The jury, as the trier of fact, was the sole judge of the credibility of witnesses and of the strength of the evidence. Fuentes v. State, 991 S.W.2d 267, 271 (Tex. Crim. App. 1999). The jury was free to believe or disbelieve any portion of the witnesses’ testimony. Sharp v. State, 707 S.W.2d 611, 614 (Tex. Crim. App. 1986). It is apparent from its verdict, that the jury chose to believe the State’s witnesses. Having reviewed all of the evidence, we find it is not so weak as to render the jury’s verdict manifestly unjust, nor is it greatly outweighed by contrary evidence. Accordingly, we overrule appellant’s tenth and twelfth issues.
Having overruled all of appellant’s issues, we affirm the trial court’s judgment.
/s/ Kem Thompson Frost
Justice
Judgment rendered and Memorandum Opinion filed April 17, 2003.
Panel consists of Justices Yates, Hudson, and Frost.
Do Not Publish — Tex. R. App. P. 47.2(b).
[1] The report contained the word “f-----” just as it appears in this sentence. In this opinion, we use asterisks in reference to this vulgar slang term that means to have sexual intercourse with another. The actual reporter’s record contains the complete word.
[2] Compare Brown v.

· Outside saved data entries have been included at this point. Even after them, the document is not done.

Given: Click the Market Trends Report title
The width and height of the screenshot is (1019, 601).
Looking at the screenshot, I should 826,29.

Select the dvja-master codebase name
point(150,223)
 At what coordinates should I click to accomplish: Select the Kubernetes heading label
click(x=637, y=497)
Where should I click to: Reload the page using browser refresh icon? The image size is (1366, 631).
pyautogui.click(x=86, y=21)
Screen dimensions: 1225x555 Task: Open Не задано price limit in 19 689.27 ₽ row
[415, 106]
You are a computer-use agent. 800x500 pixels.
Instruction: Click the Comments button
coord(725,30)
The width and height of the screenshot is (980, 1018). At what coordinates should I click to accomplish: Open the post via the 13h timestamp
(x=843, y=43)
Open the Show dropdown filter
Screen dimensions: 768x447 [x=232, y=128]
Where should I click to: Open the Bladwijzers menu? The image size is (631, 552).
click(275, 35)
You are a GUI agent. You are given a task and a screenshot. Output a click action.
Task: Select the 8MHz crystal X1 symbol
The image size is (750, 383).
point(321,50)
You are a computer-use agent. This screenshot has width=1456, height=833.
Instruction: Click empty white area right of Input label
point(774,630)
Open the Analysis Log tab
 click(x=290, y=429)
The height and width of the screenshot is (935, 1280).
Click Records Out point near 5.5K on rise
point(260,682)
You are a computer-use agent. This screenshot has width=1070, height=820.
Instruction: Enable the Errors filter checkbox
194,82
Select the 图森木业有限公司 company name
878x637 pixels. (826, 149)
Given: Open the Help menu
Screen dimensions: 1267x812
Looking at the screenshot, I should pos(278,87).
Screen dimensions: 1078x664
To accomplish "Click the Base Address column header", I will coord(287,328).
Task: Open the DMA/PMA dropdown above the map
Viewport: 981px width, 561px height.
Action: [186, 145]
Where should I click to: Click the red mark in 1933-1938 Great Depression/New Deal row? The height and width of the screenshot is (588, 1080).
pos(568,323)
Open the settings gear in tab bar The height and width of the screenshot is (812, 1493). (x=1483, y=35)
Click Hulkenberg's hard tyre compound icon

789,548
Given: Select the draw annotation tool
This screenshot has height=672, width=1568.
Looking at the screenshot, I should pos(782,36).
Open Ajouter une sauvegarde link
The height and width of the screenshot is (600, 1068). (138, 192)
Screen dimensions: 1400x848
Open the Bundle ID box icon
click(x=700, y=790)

State, 45 S.W.3d 228, 231–32 (Tex. App.—Fort Worth 2001, pet. ref’d) (finding that appellant was not egregiously harmed by the trial court’s failure to give a reasonable doubt instruction because there was little doubt of appellant’s connection with most extraneous offenses and the jury gave appellant probation for one offense and assessed punishment at the low end for his other offense), Gholson v. State, 5 S.W.3d 266, 271 (Tex. App.—Houston [14th Dist.] 1999, pet. ref’d) (reasoning that appellant did not show egregious harm because the jury had a proper instruction on reasonable doubt regarding unadjudicated acts at the guilt stage and the punishment charge was given to the jury on the same day as the guilt charge, the State proved the extraneous offenses with uncontroverted evidence, appellant did not contend on appeal that if a proper instruction had been given, the evidence was insufficient to prove beyond a reasonable doubt he committed the extraneous offense, nor did appellant submit evidence that, if he had requested the reasonable doubt instruction, the jury would have disregarded the extraneous offense evidence), and Fails v. State, 999 S.W.2d 144, 148 (Tex. App.—Dallas 1999, pet. ref’d) (finding appellant was not egregiously harmed because, although he denied hitting the victim, he admitted to pleading guilty to the probated extraneous offense), with Ellison v. State, — S.W.3d —, 2003 WL 45332, at *2–*3 (Tex. App.—Texarkana, Jan. 8, 2003, no pet. h.) (holding that appellant was egregiously harmed because his sentence could have been substantially affected by evidence that he committed hate crimes).